● **Assignment**
Transcribe the data exactly. Leave nothing out.

Stored data

+ + + + + + +

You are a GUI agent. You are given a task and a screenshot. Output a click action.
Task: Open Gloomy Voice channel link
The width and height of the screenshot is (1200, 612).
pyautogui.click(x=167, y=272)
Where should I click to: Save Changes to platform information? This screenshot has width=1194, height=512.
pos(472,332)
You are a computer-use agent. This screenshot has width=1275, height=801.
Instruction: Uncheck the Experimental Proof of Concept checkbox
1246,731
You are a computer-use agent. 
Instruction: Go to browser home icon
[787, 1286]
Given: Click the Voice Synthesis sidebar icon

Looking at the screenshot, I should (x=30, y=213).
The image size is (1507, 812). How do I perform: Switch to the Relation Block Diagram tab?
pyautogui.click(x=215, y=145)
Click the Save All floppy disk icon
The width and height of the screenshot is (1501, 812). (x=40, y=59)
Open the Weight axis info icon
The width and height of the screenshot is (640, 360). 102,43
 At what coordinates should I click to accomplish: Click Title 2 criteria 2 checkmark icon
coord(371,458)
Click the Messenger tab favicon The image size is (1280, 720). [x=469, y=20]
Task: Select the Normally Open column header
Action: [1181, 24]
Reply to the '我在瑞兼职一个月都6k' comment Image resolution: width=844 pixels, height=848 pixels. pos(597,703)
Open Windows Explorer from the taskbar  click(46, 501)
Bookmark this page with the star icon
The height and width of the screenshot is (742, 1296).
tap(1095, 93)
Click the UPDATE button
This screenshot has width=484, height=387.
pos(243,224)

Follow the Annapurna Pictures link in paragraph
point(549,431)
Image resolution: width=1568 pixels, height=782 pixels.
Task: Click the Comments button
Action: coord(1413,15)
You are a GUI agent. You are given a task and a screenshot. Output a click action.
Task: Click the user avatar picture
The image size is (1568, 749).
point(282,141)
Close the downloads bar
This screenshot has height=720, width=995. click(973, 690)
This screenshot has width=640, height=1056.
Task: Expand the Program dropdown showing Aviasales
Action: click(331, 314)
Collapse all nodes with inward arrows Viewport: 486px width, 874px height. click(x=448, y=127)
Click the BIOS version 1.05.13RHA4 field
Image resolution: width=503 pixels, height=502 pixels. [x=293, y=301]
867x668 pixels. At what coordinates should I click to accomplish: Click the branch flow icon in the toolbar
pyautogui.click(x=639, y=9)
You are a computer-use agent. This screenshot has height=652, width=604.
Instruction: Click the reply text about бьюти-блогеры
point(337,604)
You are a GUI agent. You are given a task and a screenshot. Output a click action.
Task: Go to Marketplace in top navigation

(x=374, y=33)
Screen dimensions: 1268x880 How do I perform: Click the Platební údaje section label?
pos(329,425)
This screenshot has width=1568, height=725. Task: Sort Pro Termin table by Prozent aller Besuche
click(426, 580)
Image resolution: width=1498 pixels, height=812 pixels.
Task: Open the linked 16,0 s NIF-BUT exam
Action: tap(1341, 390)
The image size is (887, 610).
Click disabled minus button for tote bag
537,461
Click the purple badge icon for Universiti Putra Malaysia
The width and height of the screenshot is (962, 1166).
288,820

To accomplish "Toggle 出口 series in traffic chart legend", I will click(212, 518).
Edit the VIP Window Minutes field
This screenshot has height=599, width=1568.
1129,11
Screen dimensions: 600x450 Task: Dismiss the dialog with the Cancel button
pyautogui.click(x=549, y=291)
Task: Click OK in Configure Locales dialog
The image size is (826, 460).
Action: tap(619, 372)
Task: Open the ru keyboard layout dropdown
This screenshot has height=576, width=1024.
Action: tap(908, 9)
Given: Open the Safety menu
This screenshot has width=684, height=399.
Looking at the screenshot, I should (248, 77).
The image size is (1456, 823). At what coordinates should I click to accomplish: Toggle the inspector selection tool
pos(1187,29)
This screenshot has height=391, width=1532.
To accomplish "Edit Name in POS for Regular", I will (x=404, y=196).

+ + + + + + +

● **Written reply**
You are a GUI agent. You are given a task and a screenshot. Output a click action.
Task: Open Gloomy Voice channel link
The width and height of the screenshot is (1200, 612).
pyautogui.click(x=167, y=272)
Where should I click to: Save Changes to platform information? This screenshot has width=1194, height=512.
pos(472,332)
You are a computer-use agent. This screenshot has width=1275, height=801.
Instruction: Uncheck the Experimental Proof of Concept checkbox
1246,731
You are a computer-use agent. 
Instruction: Go to browser home icon
[787, 1286]
Given: Click the Voice Synthesis sidebar icon

Looking at the screenshot, I should (x=30, y=213).
The image size is (1507, 812). How do I perform: Switch to the Relation Block Diagram tab?
pyautogui.click(x=215, y=145)
Click the Save All floppy disk icon
The width and height of the screenshot is (1501, 812). (x=40, y=59)
Open the Weight axis info icon
The width and height of the screenshot is (640, 360). 102,43
 At what coordinates should I click to accomplish: Click Title 2 criteria 2 checkmark icon
coord(371,458)
Click the Messenger tab favicon The image size is (1280, 720). [x=469, y=20]
Task: Select the Normally Open column header
Action: [1181, 24]
Reply to the '我在瑞兼职一个月都6k' comment Image resolution: width=844 pixels, height=848 pixels. pos(597,703)
Open Windows Explorer from the taskbar  click(46, 501)
Bookmark this page with the star icon
The height and width of the screenshot is (742, 1296).
tap(1095, 93)
Click the UPDATE button
This screenshot has width=484, height=387.
pos(243,224)

Follow the Annapurna Pictures link in paragraph
point(549,431)
Image resolution: width=1568 pixels, height=782 pixels.
Task: Click the Comments button
Action: coord(1413,15)
You are a GUI agent. You are given a task and a screenshot. Output a click action.
Task: Click the user avatar picture
The image size is (1568, 749).
point(282,141)
Close the downloads bar
This screenshot has height=720, width=995. click(973, 690)
This screenshot has width=640, height=1056.
Task: Expand the Program dropdown showing Aviasales
Action: click(331, 314)
Collapse all nodes with inward arrows Viewport: 486px width, 874px height. click(x=448, y=127)
Click the BIOS version 1.05.13RHA4 field
Image resolution: width=503 pixels, height=502 pixels. [x=293, y=301]
867x668 pixels. At what coordinates should I click to accomplish: Click the branch flow icon in the toolbar
pyautogui.click(x=639, y=9)
You are a computer-use agent. This screenshot has height=652, width=604.
Instruction: Click the reply text about бьюти-блогеры
point(337,604)
You are a GUI agent. You are given a task and a screenshot. Output a click action.
Task: Go to Marketplace in top navigation

(x=374, y=33)
Screen dimensions: 1268x880 How do I perform: Click the Platební údaje section label?
pos(329,425)
This screenshot has width=1568, height=725. Task: Sort Pro Termin table by Prozent aller Besuche
click(426, 580)
Image resolution: width=1498 pixels, height=812 pixels.
Task: Open the linked 16,0 s NIF-BUT exam
Action: tap(1341, 390)
The image size is (887, 610).
Click disabled minus button for tote bag
537,461
Click the purple badge icon for Universiti Putra Malaysia
The width and height of the screenshot is (962, 1166).
288,820

To accomplish "Toggle 出口 series in traffic chart legend", I will click(212, 518).
Edit the VIP Window Minutes field
This screenshot has height=599, width=1568.
1129,11
Screen dimensions: 600x450 Task: Dismiss the dialog with the Cancel button
pyautogui.click(x=549, y=291)
Task: Click OK in Configure Locales dialog
The image size is (826, 460).
Action: tap(619, 372)
Task: Open the ru keyboard layout dropdown
This screenshot has height=576, width=1024.
Action: tap(908, 9)
Given: Open the Safety menu
This screenshot has width=684, height=399.
Looking at the screenshot, I should (248, 77).
The image size is (1456, 823). At what coordinates should I click to accomplish: Toggle the inspector selection tool
pos(1187,29)
This screenshot has height=391, width=1532.
To accomplish "Edit Name in POS for Regular", I will (x=404, y=196).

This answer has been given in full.